The proposed methods have, in comparison with the classical bootstrap, one disadvantage, appearing when considered fuzzy numbers have their “natural” limits (e.g., when their supports must contain only nonnegative numbers). In such a case, it may happen that some of the generated elements of the secondary (bootstrap-like) sample may not fulfill such requirements. In such a case, one can introduce certain modifications of the proposed method (e.g., a simple curtailment) in order to eliminate such “unnatural” observations. However, the consequences of such modifications are yet not known and require consideration in the future research.
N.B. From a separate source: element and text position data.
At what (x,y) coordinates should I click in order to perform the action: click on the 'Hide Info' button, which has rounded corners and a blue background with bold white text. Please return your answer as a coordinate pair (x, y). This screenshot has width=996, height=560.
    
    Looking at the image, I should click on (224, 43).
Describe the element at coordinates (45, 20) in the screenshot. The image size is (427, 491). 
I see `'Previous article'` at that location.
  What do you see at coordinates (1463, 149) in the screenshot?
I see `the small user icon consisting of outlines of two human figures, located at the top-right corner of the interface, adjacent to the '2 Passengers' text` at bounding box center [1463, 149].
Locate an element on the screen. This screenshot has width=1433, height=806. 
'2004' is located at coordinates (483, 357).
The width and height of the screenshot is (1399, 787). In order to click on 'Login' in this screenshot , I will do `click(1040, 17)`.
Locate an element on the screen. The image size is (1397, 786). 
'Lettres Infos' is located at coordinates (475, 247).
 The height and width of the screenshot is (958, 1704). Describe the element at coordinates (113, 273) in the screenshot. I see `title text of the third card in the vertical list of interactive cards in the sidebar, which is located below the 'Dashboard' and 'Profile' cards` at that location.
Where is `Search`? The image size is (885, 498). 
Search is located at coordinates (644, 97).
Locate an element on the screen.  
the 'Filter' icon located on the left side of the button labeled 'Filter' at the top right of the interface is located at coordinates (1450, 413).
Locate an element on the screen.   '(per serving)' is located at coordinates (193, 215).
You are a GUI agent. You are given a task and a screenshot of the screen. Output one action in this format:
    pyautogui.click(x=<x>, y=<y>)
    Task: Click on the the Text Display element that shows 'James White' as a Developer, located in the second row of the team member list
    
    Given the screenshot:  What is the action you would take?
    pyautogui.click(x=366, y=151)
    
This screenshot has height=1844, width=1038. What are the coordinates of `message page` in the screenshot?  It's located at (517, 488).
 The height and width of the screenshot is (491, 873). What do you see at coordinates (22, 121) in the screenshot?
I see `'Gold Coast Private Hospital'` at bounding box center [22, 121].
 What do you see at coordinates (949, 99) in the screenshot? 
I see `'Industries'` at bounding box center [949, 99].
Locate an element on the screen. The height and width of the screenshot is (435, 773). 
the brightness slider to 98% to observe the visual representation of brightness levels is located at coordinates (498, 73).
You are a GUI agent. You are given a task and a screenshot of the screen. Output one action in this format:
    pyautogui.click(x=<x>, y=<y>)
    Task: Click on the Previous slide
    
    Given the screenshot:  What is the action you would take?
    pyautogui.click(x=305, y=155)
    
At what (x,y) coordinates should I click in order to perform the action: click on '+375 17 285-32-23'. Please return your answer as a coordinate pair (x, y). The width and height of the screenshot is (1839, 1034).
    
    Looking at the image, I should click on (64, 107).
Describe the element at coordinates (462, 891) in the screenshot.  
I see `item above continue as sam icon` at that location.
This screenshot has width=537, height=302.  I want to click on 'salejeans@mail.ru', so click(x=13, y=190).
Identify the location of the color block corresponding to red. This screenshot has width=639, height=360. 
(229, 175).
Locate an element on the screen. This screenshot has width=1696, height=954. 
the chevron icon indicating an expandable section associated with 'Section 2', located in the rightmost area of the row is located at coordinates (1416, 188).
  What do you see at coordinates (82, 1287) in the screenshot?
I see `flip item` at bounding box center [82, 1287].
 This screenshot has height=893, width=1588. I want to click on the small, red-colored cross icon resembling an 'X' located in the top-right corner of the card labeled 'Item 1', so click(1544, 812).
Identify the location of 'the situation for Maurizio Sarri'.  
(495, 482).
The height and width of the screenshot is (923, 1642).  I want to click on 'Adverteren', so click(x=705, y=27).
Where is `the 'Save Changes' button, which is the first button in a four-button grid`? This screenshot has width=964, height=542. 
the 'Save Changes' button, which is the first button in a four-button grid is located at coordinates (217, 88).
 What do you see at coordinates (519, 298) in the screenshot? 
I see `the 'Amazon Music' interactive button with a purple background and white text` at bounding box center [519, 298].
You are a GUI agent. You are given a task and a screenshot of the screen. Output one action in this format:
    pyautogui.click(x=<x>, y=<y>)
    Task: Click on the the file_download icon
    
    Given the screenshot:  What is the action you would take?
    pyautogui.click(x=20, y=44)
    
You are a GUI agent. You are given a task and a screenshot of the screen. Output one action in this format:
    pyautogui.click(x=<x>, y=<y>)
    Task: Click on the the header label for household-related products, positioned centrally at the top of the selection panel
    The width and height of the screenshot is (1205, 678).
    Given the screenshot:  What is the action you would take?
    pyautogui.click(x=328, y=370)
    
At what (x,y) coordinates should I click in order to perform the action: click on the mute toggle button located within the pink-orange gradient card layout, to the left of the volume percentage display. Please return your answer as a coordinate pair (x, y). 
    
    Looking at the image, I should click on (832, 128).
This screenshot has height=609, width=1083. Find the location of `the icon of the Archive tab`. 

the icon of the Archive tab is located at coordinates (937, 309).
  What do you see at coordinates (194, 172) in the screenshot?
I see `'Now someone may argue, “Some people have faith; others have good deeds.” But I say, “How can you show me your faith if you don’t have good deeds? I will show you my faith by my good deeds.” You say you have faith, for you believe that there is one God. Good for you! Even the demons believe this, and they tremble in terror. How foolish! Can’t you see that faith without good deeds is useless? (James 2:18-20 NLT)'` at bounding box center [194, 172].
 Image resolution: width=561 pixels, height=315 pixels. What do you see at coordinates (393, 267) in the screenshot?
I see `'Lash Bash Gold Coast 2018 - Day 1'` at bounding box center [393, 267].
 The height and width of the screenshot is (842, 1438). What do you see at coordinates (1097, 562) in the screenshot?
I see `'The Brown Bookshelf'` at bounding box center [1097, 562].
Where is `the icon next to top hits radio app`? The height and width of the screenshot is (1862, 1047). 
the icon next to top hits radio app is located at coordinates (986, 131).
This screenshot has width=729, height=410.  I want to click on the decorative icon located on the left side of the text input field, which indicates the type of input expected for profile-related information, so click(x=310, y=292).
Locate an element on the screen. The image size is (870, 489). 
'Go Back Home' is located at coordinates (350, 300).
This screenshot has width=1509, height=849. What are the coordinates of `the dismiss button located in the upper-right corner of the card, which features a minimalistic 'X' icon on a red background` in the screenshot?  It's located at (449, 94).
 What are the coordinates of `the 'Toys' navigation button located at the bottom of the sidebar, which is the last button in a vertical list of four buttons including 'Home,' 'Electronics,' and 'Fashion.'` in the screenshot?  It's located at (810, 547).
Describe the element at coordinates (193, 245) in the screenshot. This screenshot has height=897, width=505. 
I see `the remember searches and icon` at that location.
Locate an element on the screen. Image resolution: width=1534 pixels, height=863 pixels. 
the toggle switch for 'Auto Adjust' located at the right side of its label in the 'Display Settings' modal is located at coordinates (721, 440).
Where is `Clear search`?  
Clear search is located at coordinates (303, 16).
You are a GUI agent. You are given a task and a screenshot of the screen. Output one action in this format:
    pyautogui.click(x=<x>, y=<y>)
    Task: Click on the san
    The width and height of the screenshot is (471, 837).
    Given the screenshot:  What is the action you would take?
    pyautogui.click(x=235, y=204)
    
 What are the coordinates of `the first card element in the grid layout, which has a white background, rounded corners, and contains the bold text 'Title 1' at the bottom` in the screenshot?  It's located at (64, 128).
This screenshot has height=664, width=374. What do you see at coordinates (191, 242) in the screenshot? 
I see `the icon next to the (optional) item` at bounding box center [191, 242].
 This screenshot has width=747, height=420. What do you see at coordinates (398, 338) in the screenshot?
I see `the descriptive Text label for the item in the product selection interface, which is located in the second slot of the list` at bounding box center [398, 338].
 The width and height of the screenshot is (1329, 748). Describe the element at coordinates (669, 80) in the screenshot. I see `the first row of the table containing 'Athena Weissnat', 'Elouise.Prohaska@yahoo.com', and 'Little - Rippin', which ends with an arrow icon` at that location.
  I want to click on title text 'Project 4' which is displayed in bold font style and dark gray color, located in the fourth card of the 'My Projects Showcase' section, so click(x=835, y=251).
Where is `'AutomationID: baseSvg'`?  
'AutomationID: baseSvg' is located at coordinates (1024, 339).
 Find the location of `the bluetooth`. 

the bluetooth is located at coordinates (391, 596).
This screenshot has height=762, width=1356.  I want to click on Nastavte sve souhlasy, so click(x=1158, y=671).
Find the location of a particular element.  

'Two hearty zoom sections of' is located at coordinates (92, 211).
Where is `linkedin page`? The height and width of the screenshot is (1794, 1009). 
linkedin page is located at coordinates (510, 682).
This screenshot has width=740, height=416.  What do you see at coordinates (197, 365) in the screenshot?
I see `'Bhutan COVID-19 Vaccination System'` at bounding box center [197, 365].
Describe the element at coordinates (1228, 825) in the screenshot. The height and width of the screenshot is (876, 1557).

It should be noted that fuzzy sets introduced by Zadeh are still the most popular tool used for modeling non-random uncertainty (imprecision). There exist many extensions of fuzzy sets which can also be used for this purpose. For example, interval-valued fuzzy sets (IVFS), introduced independently by four different authors in 1975—see Nowak and Hryniewicz (2018) for references, can be used in situations, when the membership function of a fuzzy set cannot be precisely defined. Another very popular extension, widely known under the name of intuitionistic fuzzy sets (IFS), was introduced in Atanassov (1986) and can be used when we describe imprecision in terms of membership and non-membership functions. Many of these different methods are interrelated or even formally equivalent (see, e.g., Deschrijver and Kerre 2003). Probabilistic models for IVFS and IFS variables have been already proposed in the literature. However, statistical methods for the analysis of such imprecise data practically do not exist. Notable exceptions (Akbari and Arefi 2013; Hesamian and Akbari 2017) are devoted to the analysis of IFS random data. Complex description of IVFS and IFS data makes inferential statistical procedures for these types of data extremely difficult. Therefore, simulation methods, considered in this paper, after some necessary modifications, could be applied in the statistical analysis of such data.